Asked if he plays with a chip on his shoulder, Milton said: "At times I do, but you try to keep everything on an even keel. You've got to count your blessings as well. It's a blessing to be a D1 player. A lot of guys get overlooked.

"I'm just grateful to be out here and have this opportunity Coach Frost has given me. You've got to take everything with a grain of salt, but it's good to have a chip on your shoulder and play with an edge. If you don't have a chip on your shoulder, there's nothing to motivate you to play."

Growing up in Hawaii, Milton idolized former Atlanta Falcons star Michael Vick and Heisman Trophy winners Johnny Manziel and Marcus Mariota, as well as two local Rainbow Warriors quarterbacks to make the NFL: Timmy Chang and Colt Brennan.

Milton isn't sure if he can be characterized as a gunslinger.

"I try to be a passer first, and then when I can, when plays break down, I try to improvise," he said. "I try to make plays for my team. I think at times last year I tried to force things sometimes too much. I think I've grown. I'm a little bit better about that. I just try to take what the defense will give."

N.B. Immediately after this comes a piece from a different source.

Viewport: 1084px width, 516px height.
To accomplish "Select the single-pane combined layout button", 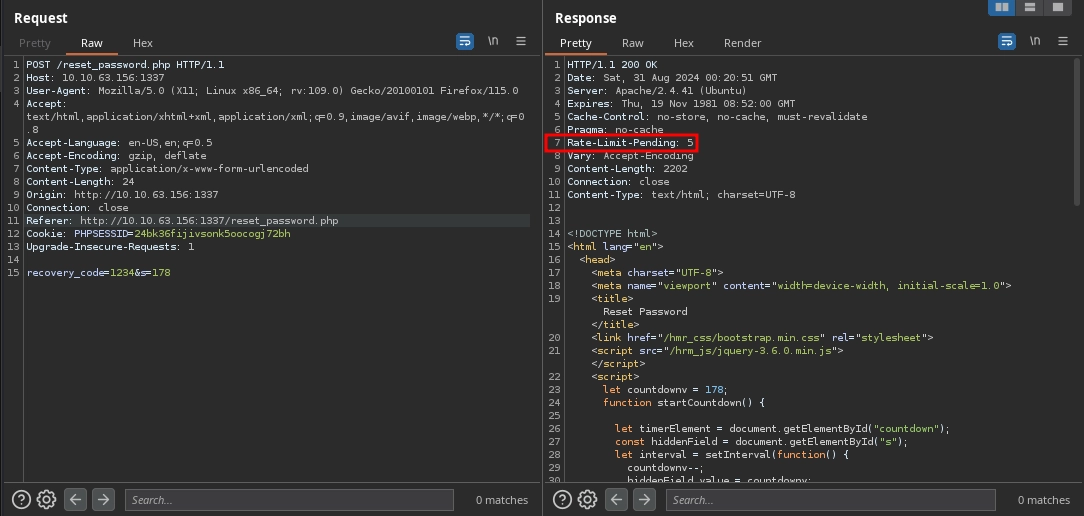I will (1057, 8).
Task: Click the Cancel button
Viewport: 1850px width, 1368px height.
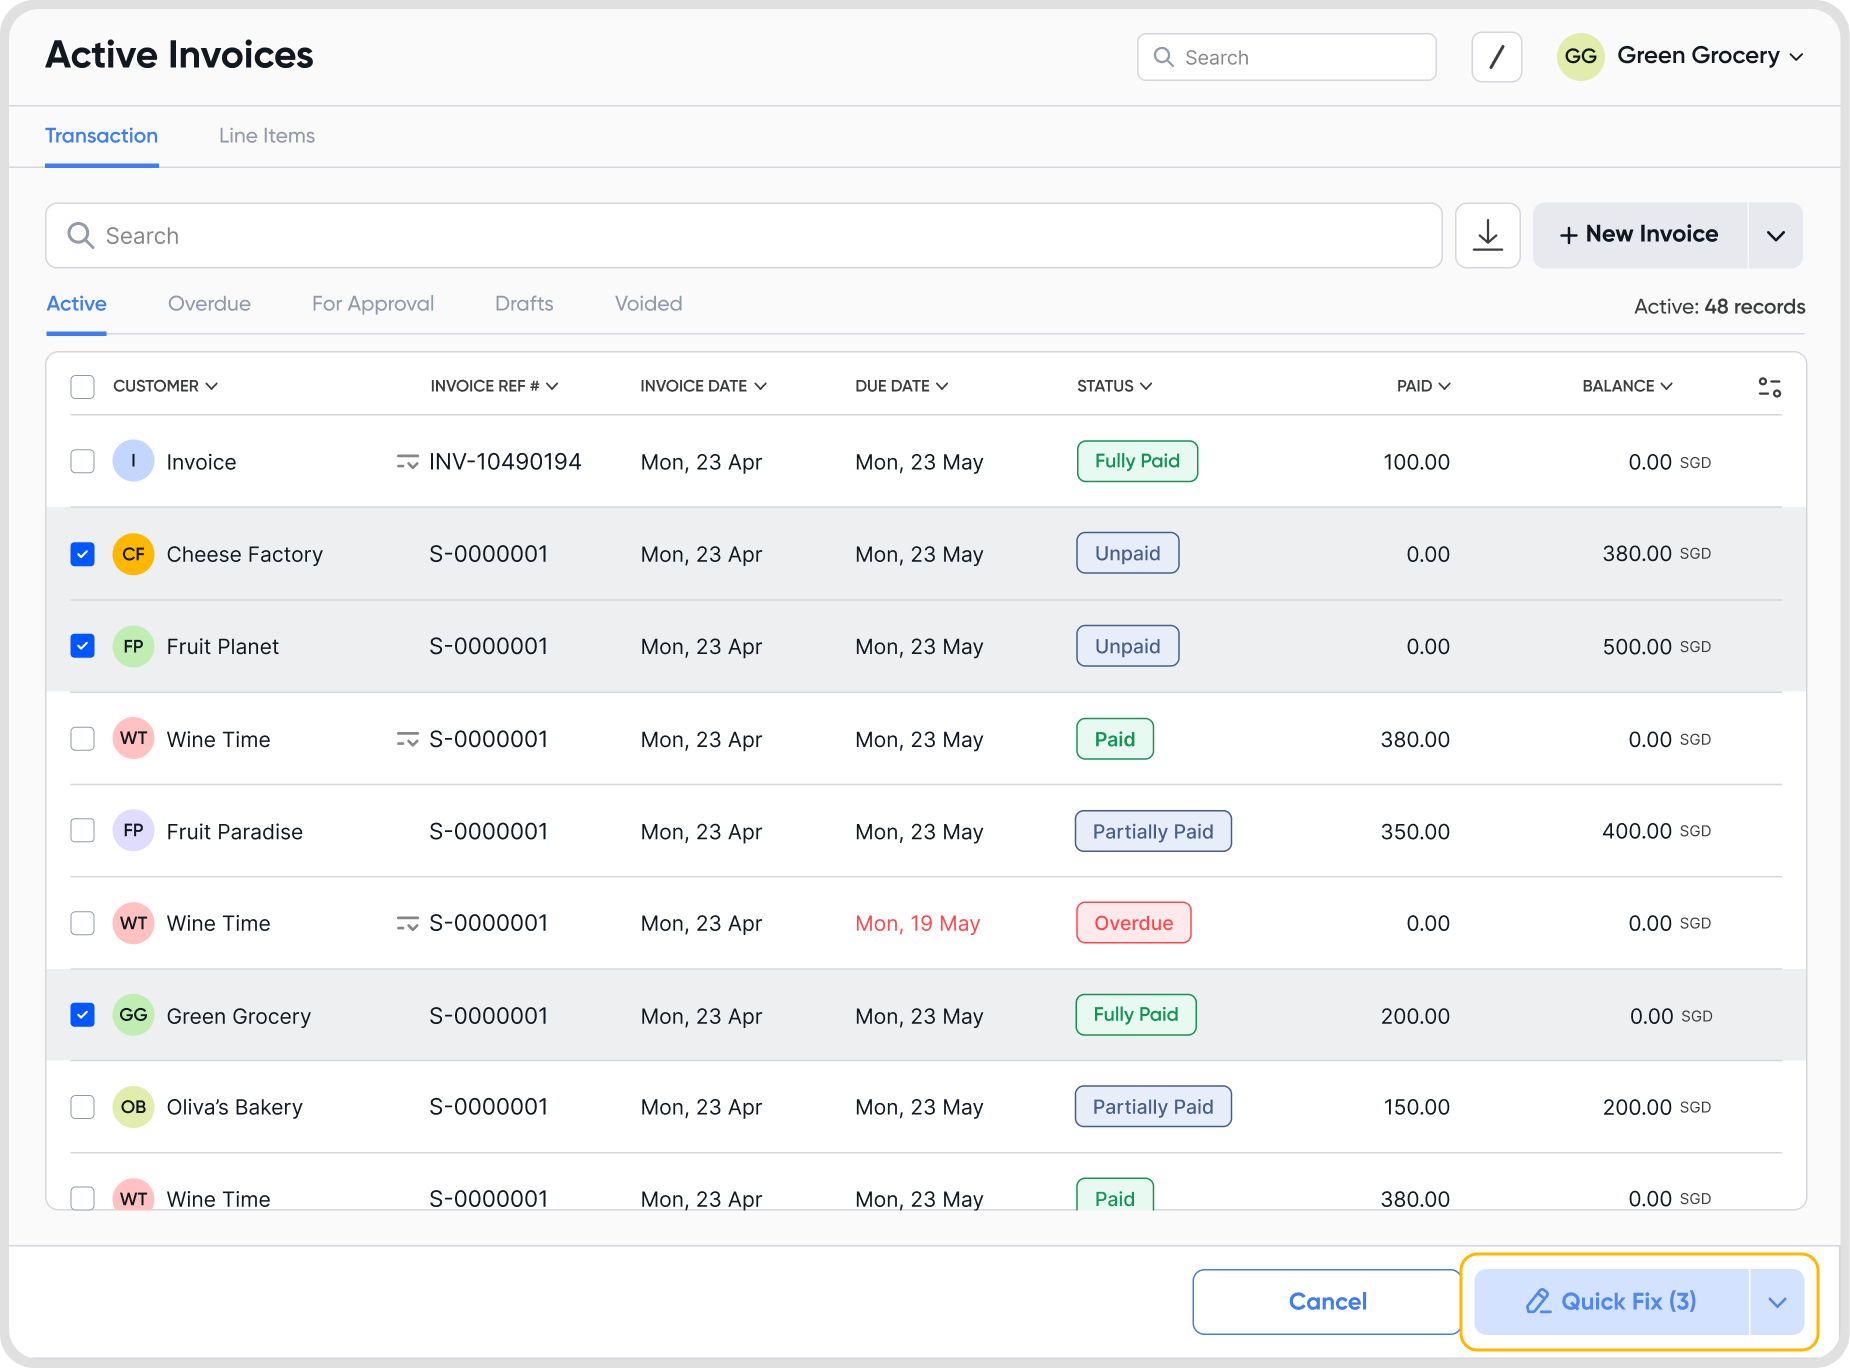Action: coord(1327,1302)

Said Maryland coach DJ Durkin: "He's a dangerous player. He can beat you throwing it and running it. He's elusive, he's hard to get down on the ground. When he scrambles, he keeps his eyes downfield. .A lot of his big plays come from scrambling out of the pocket, broken plays and buying time and launching the ball downfield."

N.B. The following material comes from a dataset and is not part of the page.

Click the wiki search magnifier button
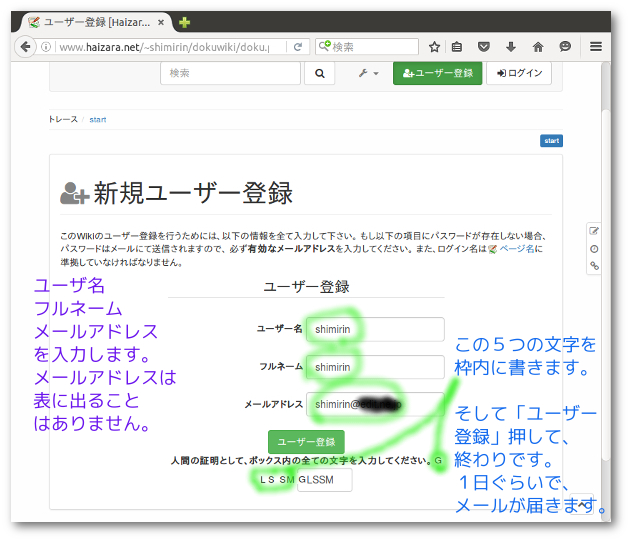This screenshot has height=541, width=630. [319, 73]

Senior safety Josh Woods [McDonogh] said the focus at practice this week has been about containing Milton, who also ran for a touchdown against the Terps.

"We want to keep him in the pocket," Woods said Tuesday.

Milton has followed what the Terps have done so far this season. He watched Maryland's 51-41 victory over Texas on Sept. 2 and took notice with the play of both quarterbacks — Pigrome before he was injured and freshman Kasim Hill.

"Anytime your number gets called on the road in front of 100,000 people and you get a big win like that, that's very impressive," Milton said. "I got a lot of respect for [Hill]. He's got a good arm and he's mobile as well."

While he doesn't have to prepare to stop Milton, Maryland offensive coordinator Walt Bell can appreciate the Central Florida quarterback's versatility.

"He has a real special ability, which I'm sure he learned in the backyard in the sixth grade, to extend plays," Bell said Wednesday. "Not only can he beat you running the football, not only can he beat you in the pocket, when things don't go well...when he's forced to move around, that's when me in the press box starts to get a little bit scared."